先日のエントリーで石川さゆりの『飢餓海峡』について触れたが、近所のTSUTAYAに映画『飢餓海峡』が置かれていたのでさっそく借りてきた。主演は三国連太郎で、娼婦役の左幸子、ベテラン刑事役の判淳三郎らが脇を固める。若きエリート刑事として健さん(もちろん高倉健)も出演。

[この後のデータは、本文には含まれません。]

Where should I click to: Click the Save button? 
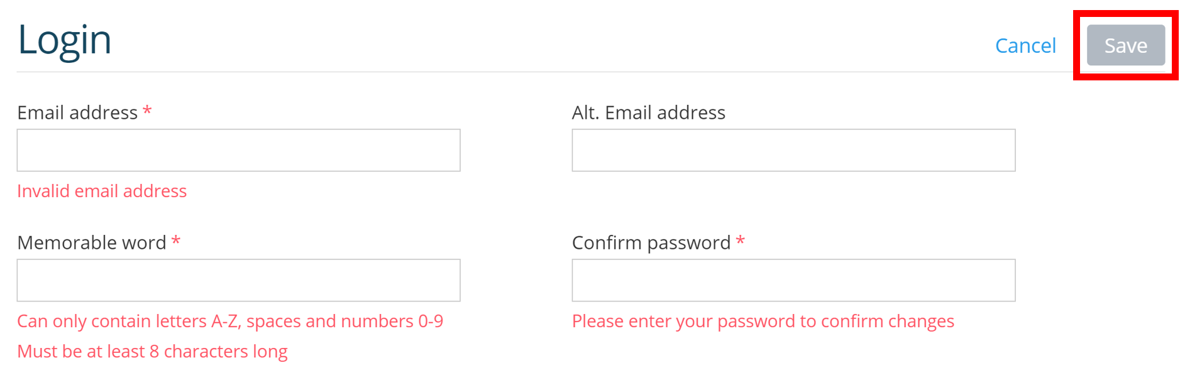tap(1125, 45)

3時間にも及ぶ大作で、登場人物の心情描写も実に細やか。東京に出た左幸子が三国をひょんなことから見つけるシーンなども思わず鳥肌が立つほどだ。また、デカとして現役だった判淳三郎のしぶとくねちっこい印象と、引退した後の彼が醸し出す寂しさの対比も見事だった。(当時の)三国連太郎は(いい意味で)悪人顔が役にピッタリで、青年期の猛々しい役どころはもちろん、後年の成金ぶりも実にハマっていた。健さんもフレッシュ。

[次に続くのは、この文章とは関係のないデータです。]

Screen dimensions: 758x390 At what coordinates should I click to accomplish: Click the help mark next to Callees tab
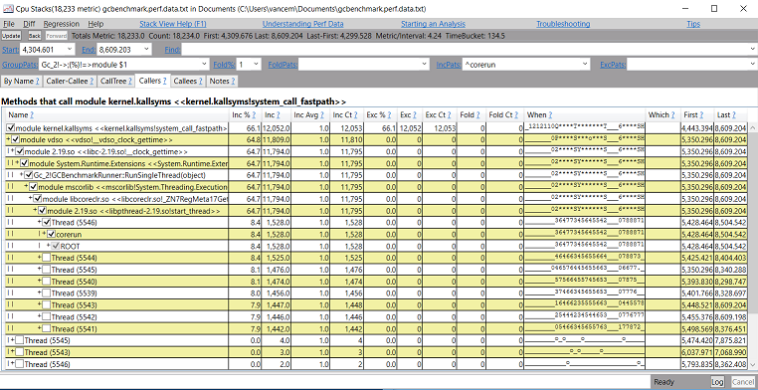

大作にもかかわらず中だるみを感じさせないのもすごい。迫力ある映像で迫ったかと思ったら、一転して別のシーンでは丁寧に練られた台詞の掛け合いでもの悲しさを演出している。ゆったりとした流れのなかで徐々に盛り上がり始めるストーリーは、その凝縮されたエネルギーがラストシーンでの予想外の展開で一気に爆発する。
う?ん、これがモノクロ映画の底力でしょうか……、本当にいい映画だった。ほかにもオススメのモノクロ映画がありましたら、どなたかぜひ教えて下さい!
そうそう、石川さゆりの『飢餓海峡』はとくにこの映画で流されれたりはしなかったが、歌詞を見ると映画(または水上勉の原作)をモチーフにしていることは明らか。このサイトにMIDIで作られたカラオケ(?)を発見、よくできてるなぁ。